WHAT TO WORK ON →
Without skipping anything, transcribe the listing that follows.

### STORED DATA ###

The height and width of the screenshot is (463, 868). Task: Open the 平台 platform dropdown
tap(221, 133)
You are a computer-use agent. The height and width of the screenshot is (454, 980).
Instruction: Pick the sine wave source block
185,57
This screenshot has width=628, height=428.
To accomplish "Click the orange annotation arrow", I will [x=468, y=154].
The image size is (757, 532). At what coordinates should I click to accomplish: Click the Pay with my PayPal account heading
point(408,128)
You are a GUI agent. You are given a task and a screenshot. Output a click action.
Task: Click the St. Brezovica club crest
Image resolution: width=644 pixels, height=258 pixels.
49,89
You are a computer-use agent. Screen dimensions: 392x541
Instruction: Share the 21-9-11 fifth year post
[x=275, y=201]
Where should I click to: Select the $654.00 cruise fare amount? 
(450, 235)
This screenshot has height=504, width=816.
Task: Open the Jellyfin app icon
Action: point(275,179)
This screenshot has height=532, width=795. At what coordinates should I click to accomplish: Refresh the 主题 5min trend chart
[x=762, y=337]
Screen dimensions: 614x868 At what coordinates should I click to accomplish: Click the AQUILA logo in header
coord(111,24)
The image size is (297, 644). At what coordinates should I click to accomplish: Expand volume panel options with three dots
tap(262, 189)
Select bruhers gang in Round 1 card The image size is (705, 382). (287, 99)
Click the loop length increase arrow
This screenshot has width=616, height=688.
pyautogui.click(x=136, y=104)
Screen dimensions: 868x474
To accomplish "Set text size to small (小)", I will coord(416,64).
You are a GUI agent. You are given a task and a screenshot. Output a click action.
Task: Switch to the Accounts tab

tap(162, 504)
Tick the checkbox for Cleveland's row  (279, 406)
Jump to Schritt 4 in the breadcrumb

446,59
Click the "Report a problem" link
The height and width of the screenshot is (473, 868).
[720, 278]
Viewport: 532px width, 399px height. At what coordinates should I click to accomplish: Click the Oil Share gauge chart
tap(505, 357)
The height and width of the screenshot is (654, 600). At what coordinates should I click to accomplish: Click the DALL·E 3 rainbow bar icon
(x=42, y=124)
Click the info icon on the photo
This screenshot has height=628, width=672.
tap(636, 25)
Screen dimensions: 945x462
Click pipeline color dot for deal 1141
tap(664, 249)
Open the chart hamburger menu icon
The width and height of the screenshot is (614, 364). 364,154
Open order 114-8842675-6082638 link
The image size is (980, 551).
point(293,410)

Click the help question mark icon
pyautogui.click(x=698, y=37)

###

FINISHED EXERCISE →
The height and width of the screenshot is (463, 868). Task: Open the 平台 platform dropdown
tap(221, 133)
You are a computer-use agent. The height and width of the screenshot is (454, 980).
Instruction: Pick the sine wave source block
185,57
This screenshot has width=628, height=428.
To accomplish "Click the orange annotation arrow", I will [x=468, y=154].
The image size is (757, 532). At what coordinates should I click to accomplish: Click the Pay with my PayPal account heading
point(408,128)
You are a GUI agent. You are given a task and a screenshot. Output a click action.
Task: Click the St. Brezovica club crest
Image resolution: width=644 pixels, height=258 pixels.
49,89
You are a computer-use agent. Screen dimensions: 392x541
Instruction: Share the 21-9-11 fifth year post
[x=275, y=201]
Where should I click to: Select the $654.00 cruise fare amount? 
(450, 235)
This screenshot has height=504, width=816.
Task: Open the Jellyfin app icon
Action: point(275,179)
This screenshot has height=532, width=795. At what coordinates should I click to accomplish: Refresh the 主题 5min trend chart
[x=762, y=337]
Screen dimensions: 614x868 At what coordinates should I click to accomplish: Click the AQUILA logo in header
coord(111,24)
The image size is (297, 644). At what coordinates should I click to accomplish: Expand volume panel options with three dots
tap(262, 189)
Select bruhers gang in Round 1 card The image size is (705, 382). (287, 99)
Click the loop length increase arrow
This screenshot has width=616, height=688.
pyautogui.click(x=136, y=104)
Screen dimensions: 868x474
To accomplish "Set text size to small (小)", I will coord(416,64).
You are a GUI agent. You are given a task and a screenshot. Output a click action.
Task: Switch to the Accounts tab

tap(162, 504)
Tick the checkbox for Cleveland's row  (279, 406)
Jump to Schritt 4 in the breadcrumb

446,59
Click the "Report a problem" link
The height and width of the screenshot is (473, 868).
[720, 278]
Viewport: 532px width, 399px height. At what coordinates should I click to accomplish: Click the Oil Share gauge chart
tap(505, 357)
The height and width of the screenshot is (654, 600). At what coordinates should I click to accomplish: Click the DALL·E 3 rainbow bar icon
(x=42, y=124)
Click the info icon on the photo
This screenshot has height=628, width=672.
tap(636, 25)
Screen dimensions: 945x462
Click pipeline color dot for deal 1141
tap(664, 249)
Open the chart hamburger menu icon
The width and height of the screenshot is (614, 364). 364,154
Open order 114-8842675-6082638 link
The image size is (980, 551).
point(293,410)

Click the help question mark icon
pyautogui.click(x=698, y=37)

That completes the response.